Foreign Portfolio Investors (FPIs) will now be allowed to invest from Gujarat International Finance Tec-city (GIFT), says SEBI. This move will help the FPIs to head towards the international financial services centre (IFSC) in Gandhinagar.
Businesses carrying their operation from GIFT city enjoy a ten year tax holiday i.e. they are exempt from paying income tax for ten years. The move to allow FPI to invest in the GIFT city comes as a relief to foreign investors, who were disturbed by our FM, Nirmala Sitharaman’s tax proposals in her maiden budget.
The new rules of SEBI state the FPIs trading in India’s stock market will face zero tax and no transaction charges will be levied if they register themselves with the IFSCs.
“Entities established in IFSC will be deemed to have met the jurisdiction criteria for FPIs,” SEBI’s press release stated on Wednesday after its board meeting in Mumbai.
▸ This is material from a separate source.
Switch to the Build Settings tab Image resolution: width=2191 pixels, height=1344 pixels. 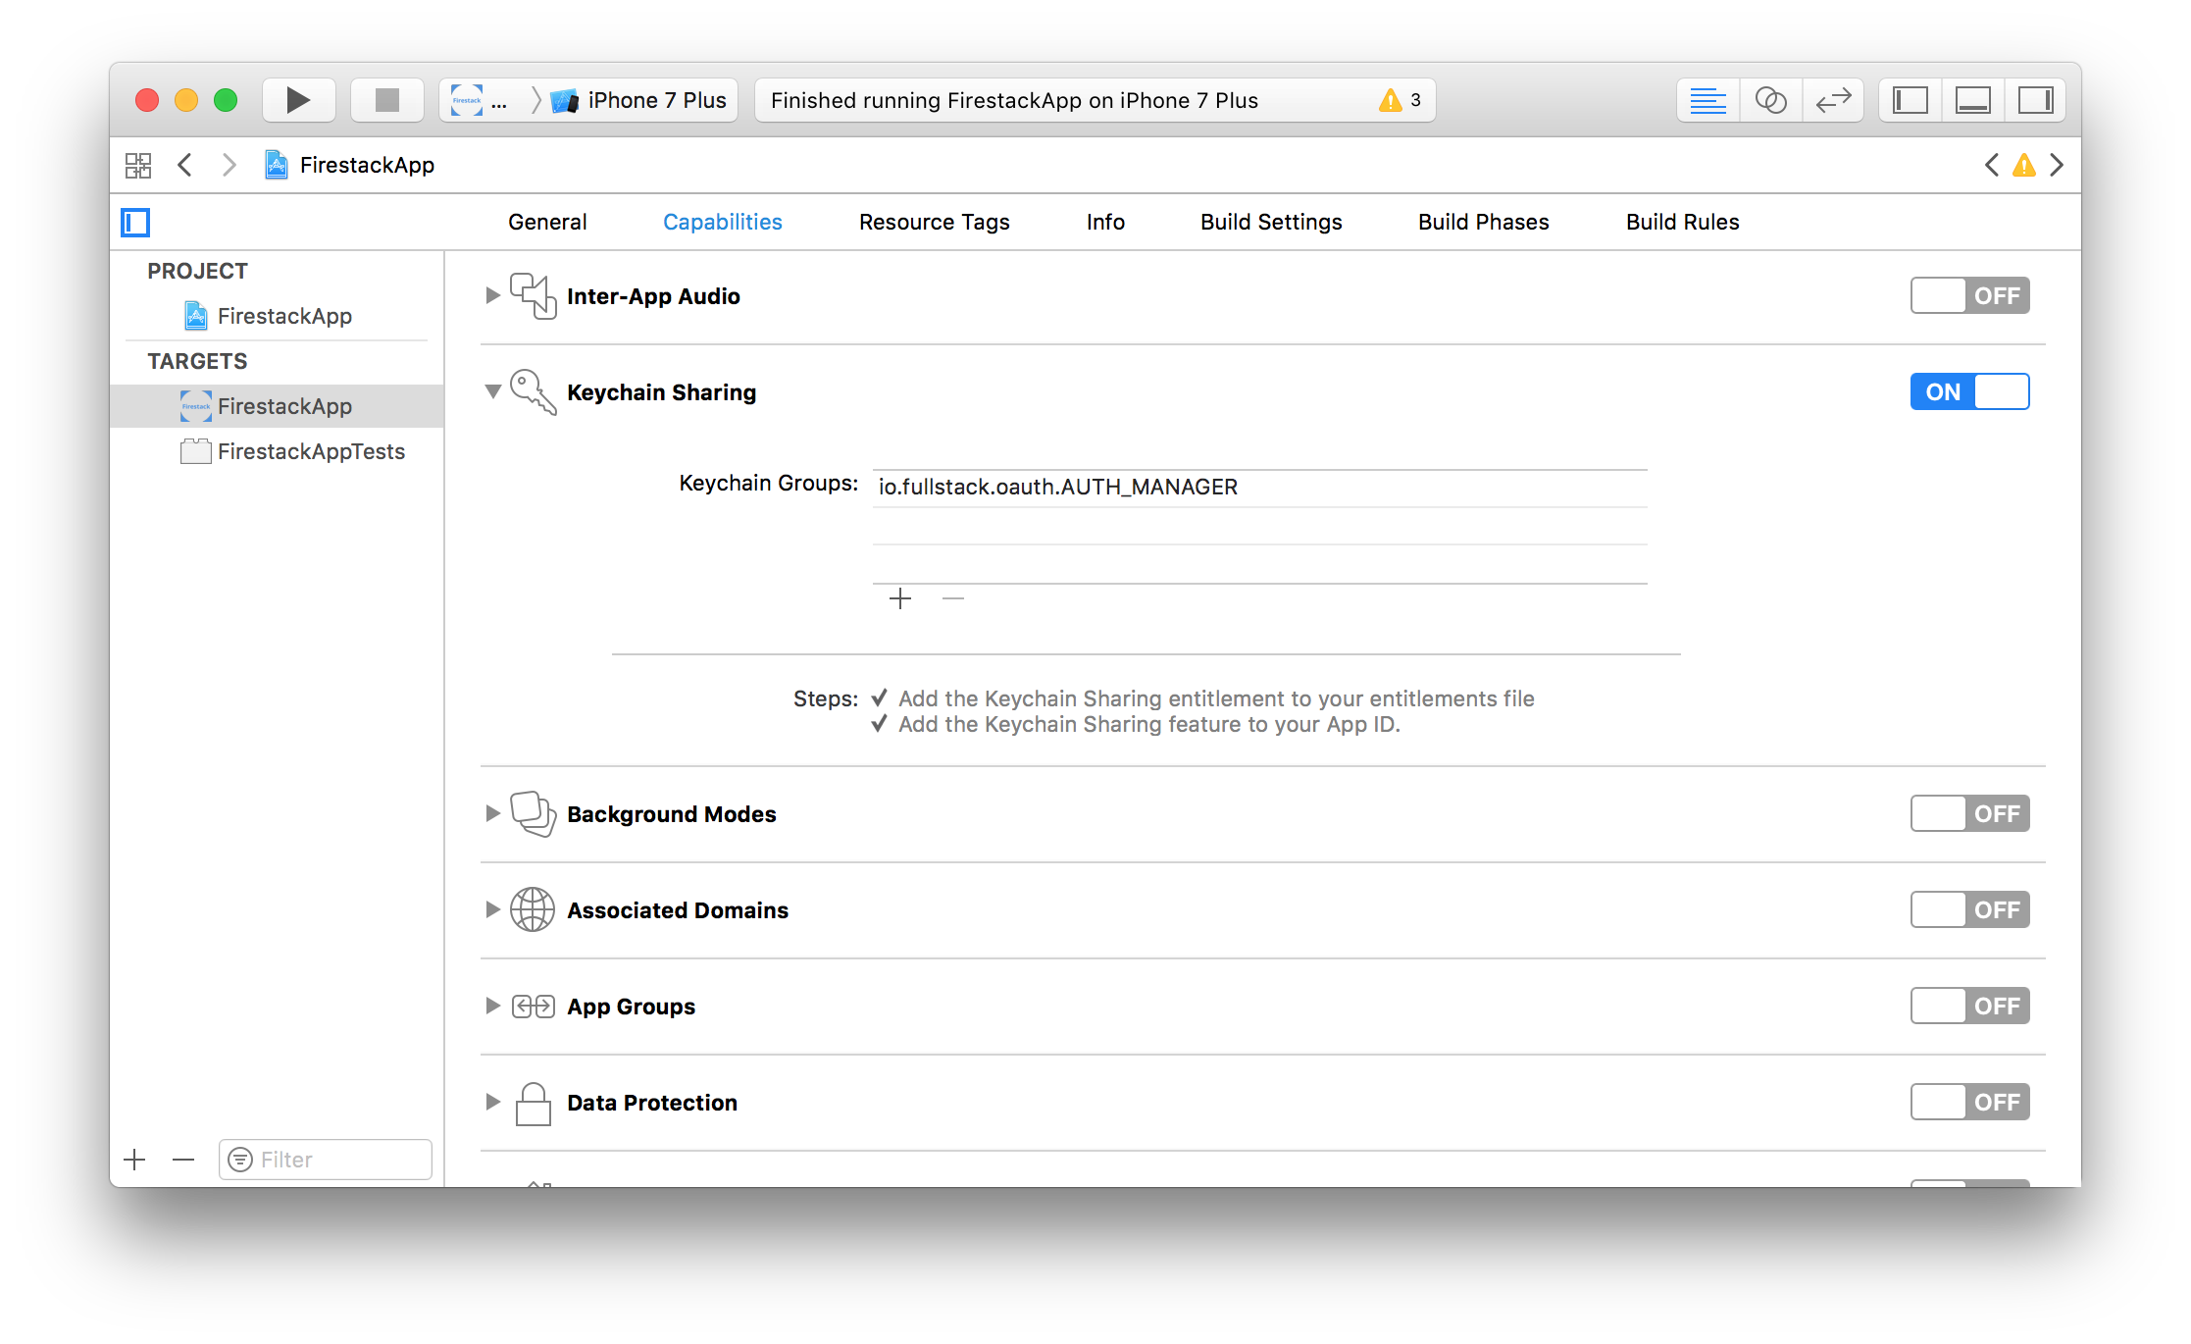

No taxes, such as income tax, tax on LTCG or STCG, minimum alternate tax, dividend distribution tax, are levied on the GIFT city. The FPIs now trading on the BSE and the NSE will have to pay securities transaction tax (STT) only. However, if FPIs trade on the BSE and the NSE located in GIDT city, where no transaction tax is applicable, they will not have to pay STT also.
FPIs can trade derivative contracts in the GIFT city and buy shares on the NSE and the BSE in Mumbai. It will be similar to trading Nifty futures in Singapore stock exchange and cash it in the Indian market. However, the government will keep a check on round-tripping of money as the Prevention of money laundering act is applicable to FPIs in the GIFT city.
Moreover, SEBI has relaxed other registration and KYC norms for FPIs too. Even the top FPIs from GIFT city can issue participatory notes, favoured instruments by large investors.